As markets for manufactured goods increased both domestically and overseas, Britain was able to respond with increased production, largely because of its stable government, abundant natural resources, and flexible labor force. The first factories arose as a result of innovations in the textile industry. The demand for improvements in energy led to innovations and improvements in the steam engine, which transformed the iron industry, among others. In the early nineteenth century transportation of goods was greatly enhanced with the adoption of steam-powered trains and ships.

After 1815 continental European countries gradually built on England’s technical breakthroughs. Newly established corporate banks worked in conjunction with government interventions in finance and tariff controls to promote railroads and other industries. Beginning around 1850 Japan and the United States also began to rapidly industrialize, but generally the Industrial Revolution spread more slowly outside of Europe, as many countries were confined to producing agricultural goods and other raw materials to serve European markets.

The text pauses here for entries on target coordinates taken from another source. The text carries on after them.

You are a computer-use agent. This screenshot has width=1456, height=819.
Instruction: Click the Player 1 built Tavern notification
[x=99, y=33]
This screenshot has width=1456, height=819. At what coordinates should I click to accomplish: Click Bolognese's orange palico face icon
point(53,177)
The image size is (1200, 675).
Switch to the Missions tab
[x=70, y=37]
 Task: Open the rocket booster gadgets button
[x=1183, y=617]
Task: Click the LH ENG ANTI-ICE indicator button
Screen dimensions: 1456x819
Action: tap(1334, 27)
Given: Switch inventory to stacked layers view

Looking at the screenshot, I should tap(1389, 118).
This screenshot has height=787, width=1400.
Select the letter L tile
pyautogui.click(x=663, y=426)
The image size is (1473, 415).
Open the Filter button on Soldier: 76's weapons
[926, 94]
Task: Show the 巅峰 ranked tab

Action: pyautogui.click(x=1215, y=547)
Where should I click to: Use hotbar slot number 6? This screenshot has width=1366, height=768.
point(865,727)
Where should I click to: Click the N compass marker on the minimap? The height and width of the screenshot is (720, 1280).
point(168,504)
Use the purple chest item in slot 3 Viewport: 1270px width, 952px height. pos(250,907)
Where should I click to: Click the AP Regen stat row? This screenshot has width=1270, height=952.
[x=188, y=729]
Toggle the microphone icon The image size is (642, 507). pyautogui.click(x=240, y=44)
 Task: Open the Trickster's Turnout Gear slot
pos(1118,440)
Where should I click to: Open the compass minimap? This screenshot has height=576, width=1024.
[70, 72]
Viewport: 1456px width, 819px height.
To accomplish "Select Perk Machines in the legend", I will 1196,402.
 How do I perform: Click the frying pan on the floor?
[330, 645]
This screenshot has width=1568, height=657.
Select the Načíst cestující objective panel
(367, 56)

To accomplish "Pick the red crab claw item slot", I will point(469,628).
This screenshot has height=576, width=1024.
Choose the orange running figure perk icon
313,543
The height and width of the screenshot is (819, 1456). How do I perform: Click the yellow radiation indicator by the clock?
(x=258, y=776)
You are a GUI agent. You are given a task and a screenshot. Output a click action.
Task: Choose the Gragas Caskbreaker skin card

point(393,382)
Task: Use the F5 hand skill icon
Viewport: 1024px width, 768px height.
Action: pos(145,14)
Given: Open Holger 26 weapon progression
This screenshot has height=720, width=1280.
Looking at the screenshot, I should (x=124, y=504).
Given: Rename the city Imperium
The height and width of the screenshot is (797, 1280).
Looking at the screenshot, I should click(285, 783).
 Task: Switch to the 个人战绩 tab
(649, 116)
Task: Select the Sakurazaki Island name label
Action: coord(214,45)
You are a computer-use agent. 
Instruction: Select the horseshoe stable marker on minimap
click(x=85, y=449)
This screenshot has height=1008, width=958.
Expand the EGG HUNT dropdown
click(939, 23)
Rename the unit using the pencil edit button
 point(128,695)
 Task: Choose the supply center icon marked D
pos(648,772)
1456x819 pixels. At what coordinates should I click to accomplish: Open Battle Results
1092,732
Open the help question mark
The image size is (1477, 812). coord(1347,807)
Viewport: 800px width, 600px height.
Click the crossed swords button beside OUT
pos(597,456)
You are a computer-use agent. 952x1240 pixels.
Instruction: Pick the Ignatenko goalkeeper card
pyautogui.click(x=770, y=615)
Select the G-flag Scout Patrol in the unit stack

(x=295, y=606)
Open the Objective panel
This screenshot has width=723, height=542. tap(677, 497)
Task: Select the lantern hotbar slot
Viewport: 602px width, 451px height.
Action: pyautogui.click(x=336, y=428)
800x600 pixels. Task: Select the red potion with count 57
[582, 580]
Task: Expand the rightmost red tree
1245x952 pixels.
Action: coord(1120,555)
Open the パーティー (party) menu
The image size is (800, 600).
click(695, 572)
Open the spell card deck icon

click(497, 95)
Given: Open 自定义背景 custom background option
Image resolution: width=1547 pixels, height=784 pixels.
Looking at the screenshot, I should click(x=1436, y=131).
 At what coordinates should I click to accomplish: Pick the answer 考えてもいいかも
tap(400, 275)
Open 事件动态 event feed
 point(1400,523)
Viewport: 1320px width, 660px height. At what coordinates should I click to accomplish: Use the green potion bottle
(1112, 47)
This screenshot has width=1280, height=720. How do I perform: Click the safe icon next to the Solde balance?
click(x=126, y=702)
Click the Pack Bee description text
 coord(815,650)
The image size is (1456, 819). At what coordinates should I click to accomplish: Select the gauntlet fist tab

The rise of modern industry had a profound impact on society, beginning in Britain in the late eighteenth century. Industrialization led to the growing size and wealth of the middle class and the rise of a modern industrial working class. Improvements in the standard of living came slowly, but they were substantial by 1850. Married women withdrew increasingly from wage work and concentrated on child care and household responsibilities. The era of industrialization also fostered new attitudes toward child labor, encouraged protective factory legislation, and called forth a new sense of class feeling and an assertive labor movement. Slave labor in European colonies contributed to the rise of the Industrial Revolution.